Items from a data source:
* * *

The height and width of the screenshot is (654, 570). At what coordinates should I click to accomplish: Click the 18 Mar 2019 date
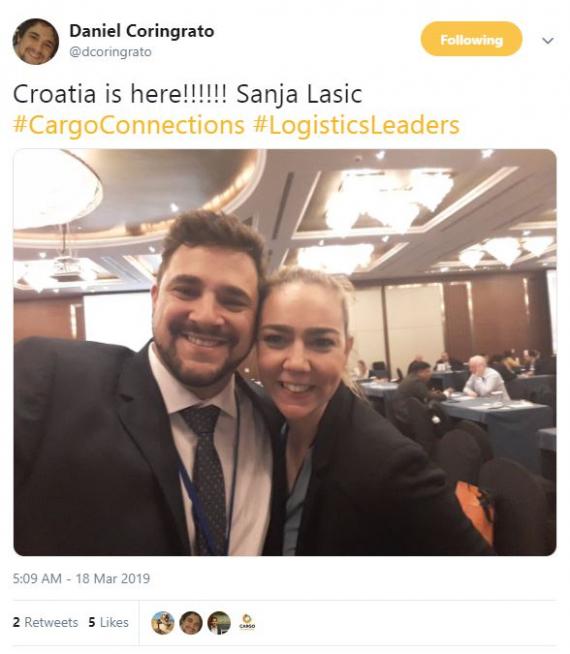click(x=113, y=579)
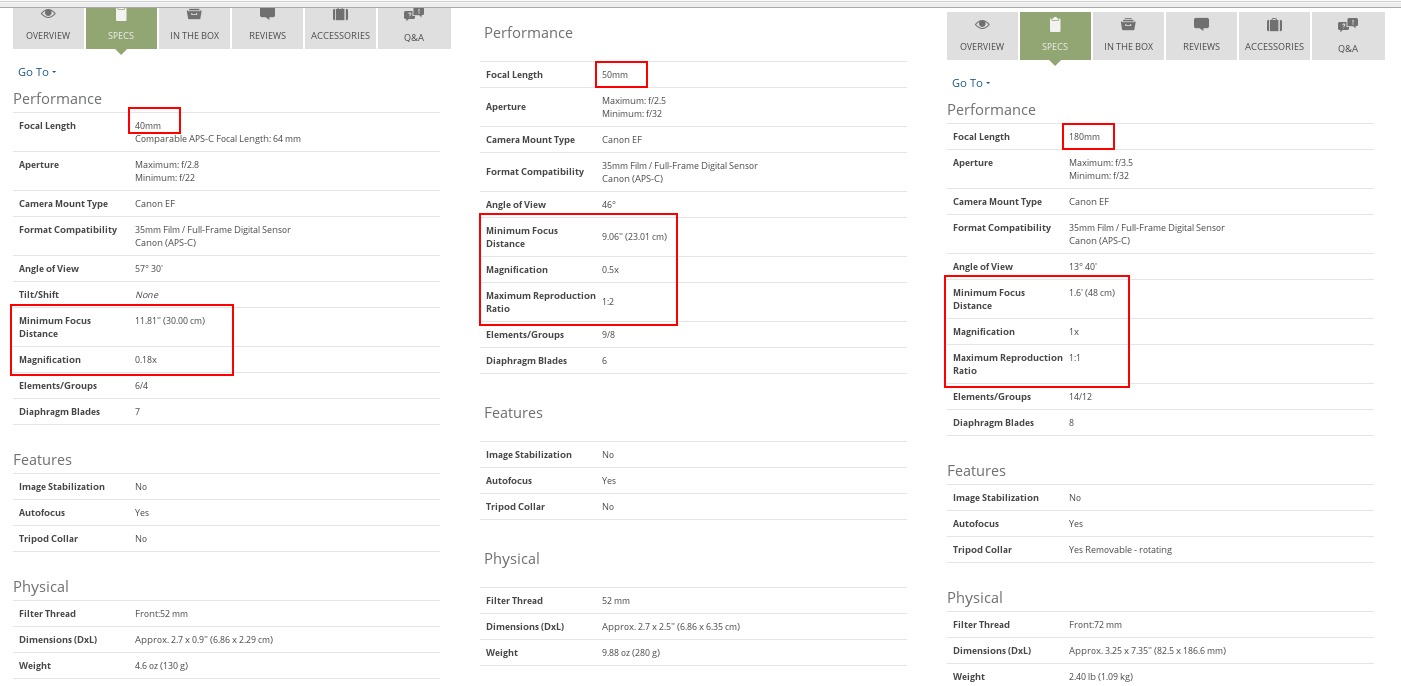Click the chat icon on right Q&A tab
The width and height of the screenshot is (1401, 686).
coord(1347,24)
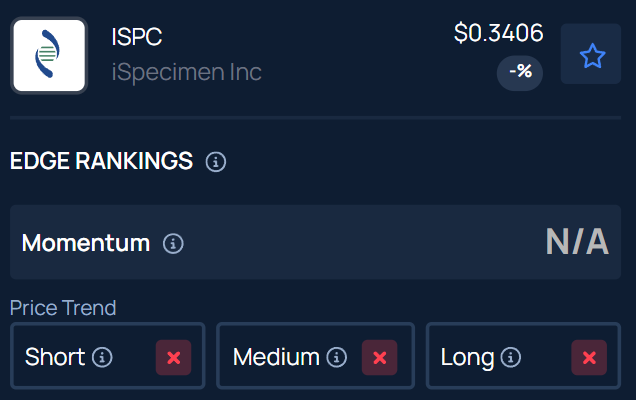Click the Price Trend label
636x400 pixels.
tap(63, 307)
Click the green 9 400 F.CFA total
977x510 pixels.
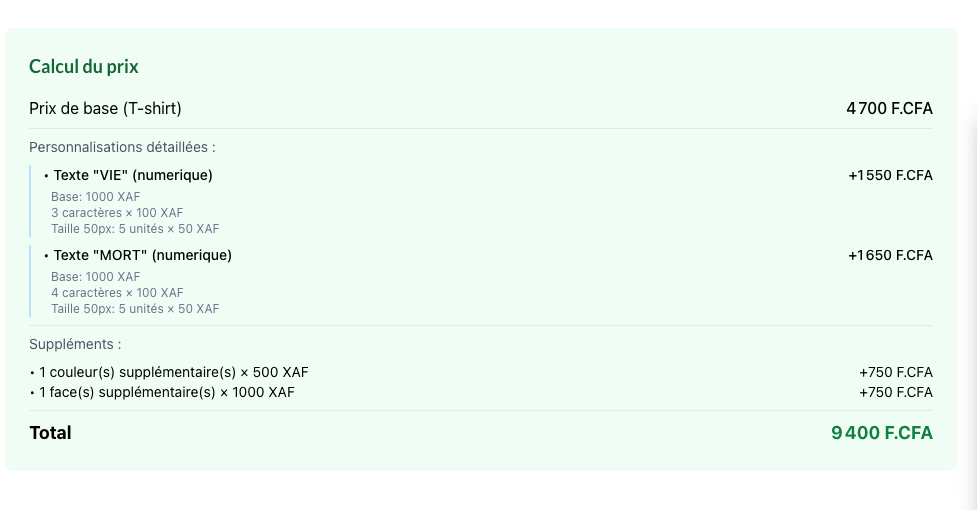pos(881,433)
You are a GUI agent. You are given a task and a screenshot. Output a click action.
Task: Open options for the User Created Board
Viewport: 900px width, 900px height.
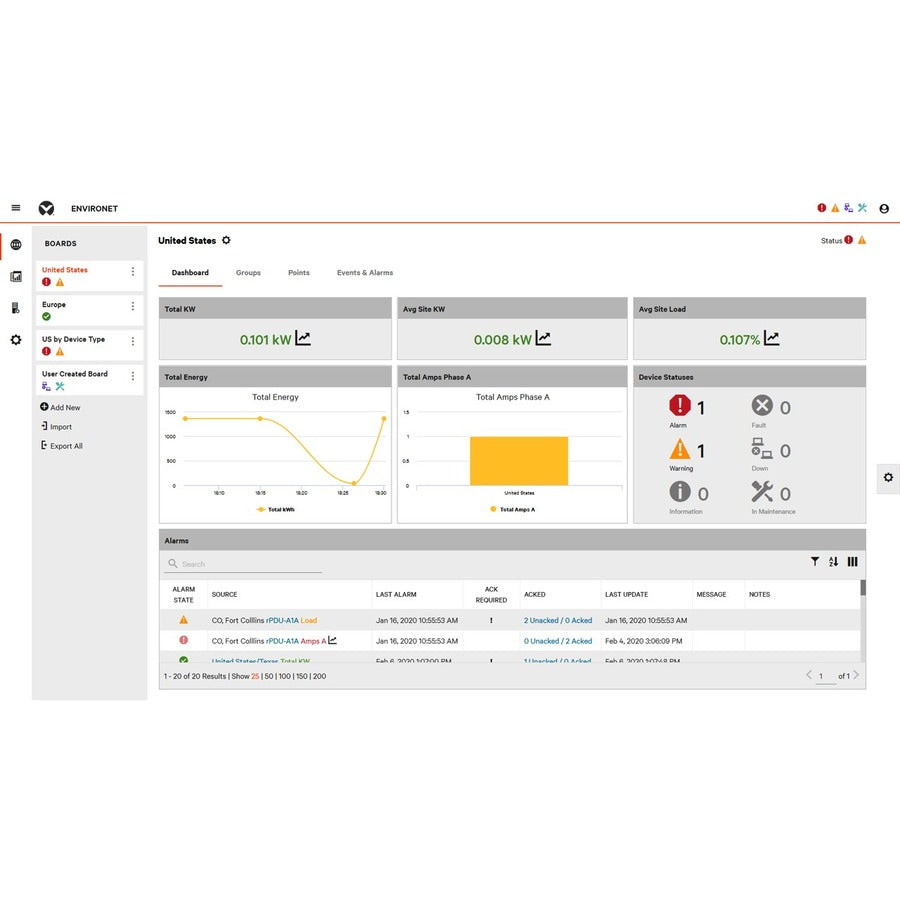coord(133,374)
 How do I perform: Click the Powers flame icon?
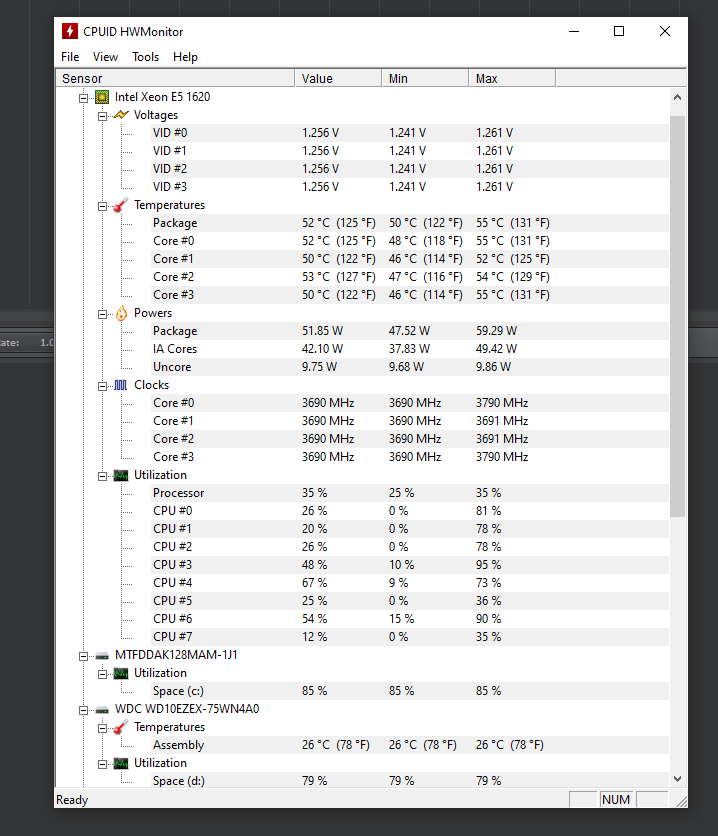(x=121, y=313)
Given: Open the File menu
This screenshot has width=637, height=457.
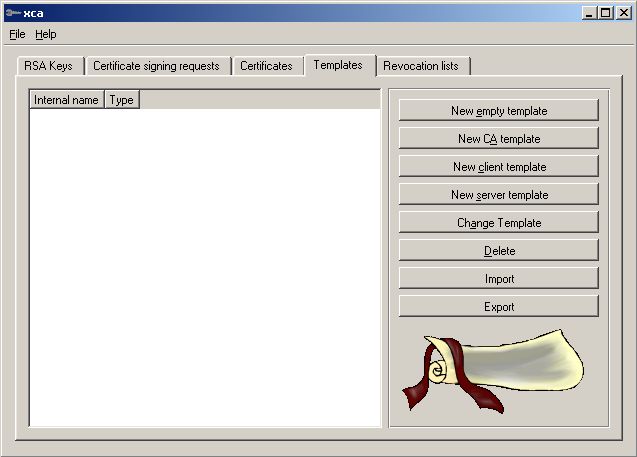Looking at the screenshot, I should [17, 34].
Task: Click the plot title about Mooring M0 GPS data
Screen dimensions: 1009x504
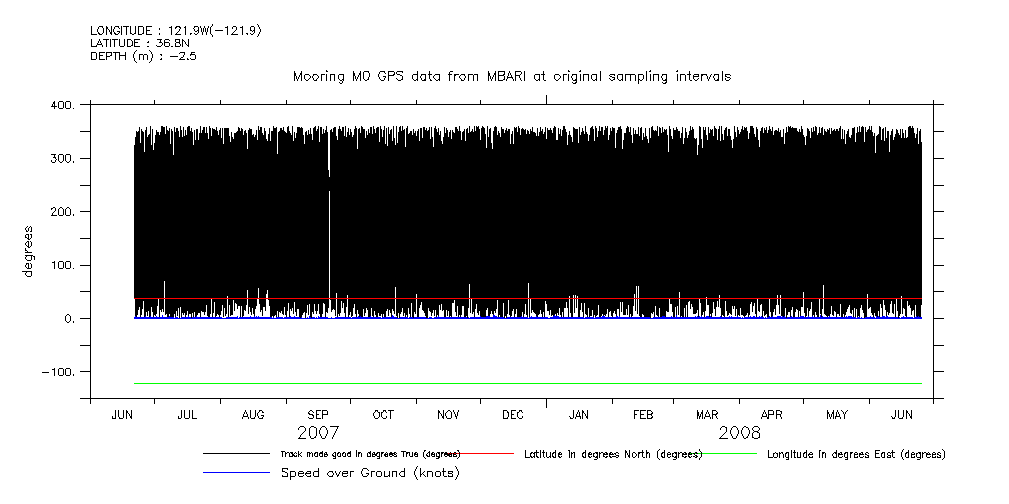Action: click(x=511, y=76)
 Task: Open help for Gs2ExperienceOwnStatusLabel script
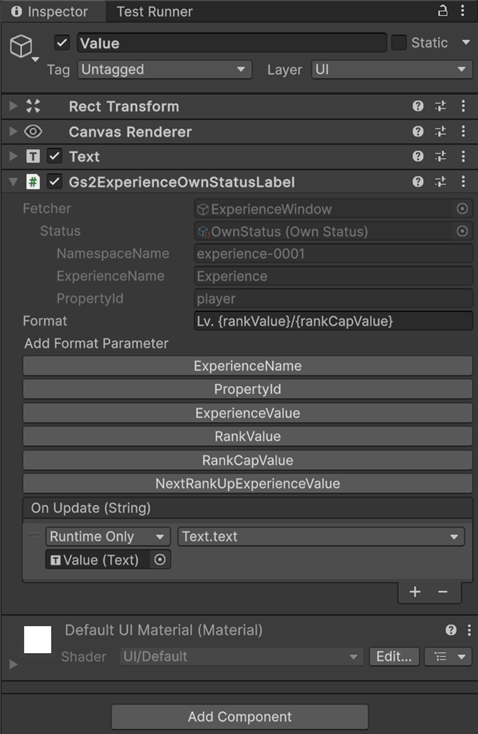click(418, 182)
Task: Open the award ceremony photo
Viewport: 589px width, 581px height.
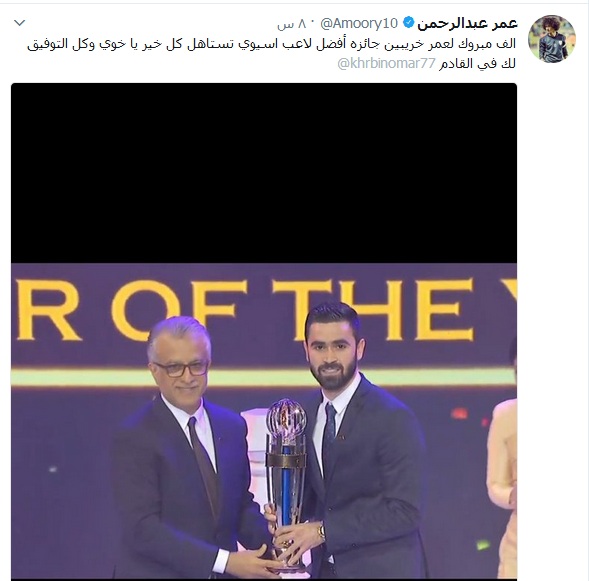Action: 264,421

* * *

__WORK REQUEST__
The copy must reproduce every entry exactly while excluding all pictures.

__EXERCISE OUTPUT__
The height and width of the screenshot is (654, 570). At what coordinates should I click to accomplish: Click the 18 Mar 2019 date
click(x=113, y=579)
Click the chat icon on right Q&A tab
The width and height of the screenshot is (1401, 686).
coord(1347,24)
Click the Price Trend label
636x400 pixels.
tap(63, 307)
Click the green 9 400 F.CFA total
977x510 pixels.
pos(881,433)
You are a GUI agent. You are given a task and a screenshot. Output a click action.
Task: Open options for the User Created Board
Viewport: 900px width, 900px height.
coord(133,374)
 How do I perform: Click the Powers flame icon?
(x=121, y=313)
Given: Open the File menu
This screenshot has width=637, height=457.
Looking at the screenshot, I should [17, 34].
Task: Click the plot title about Mooring M0 GPS data
Screen dimensions: 1009x504
Action: click(x=511, y=76)
 Task: Open help for Gs2ExperienceOwnStatusLabel script
click(418, 182)
Task: Open the award ceremony photo
Viewport: 589px width, 581px height.
Action: 264,421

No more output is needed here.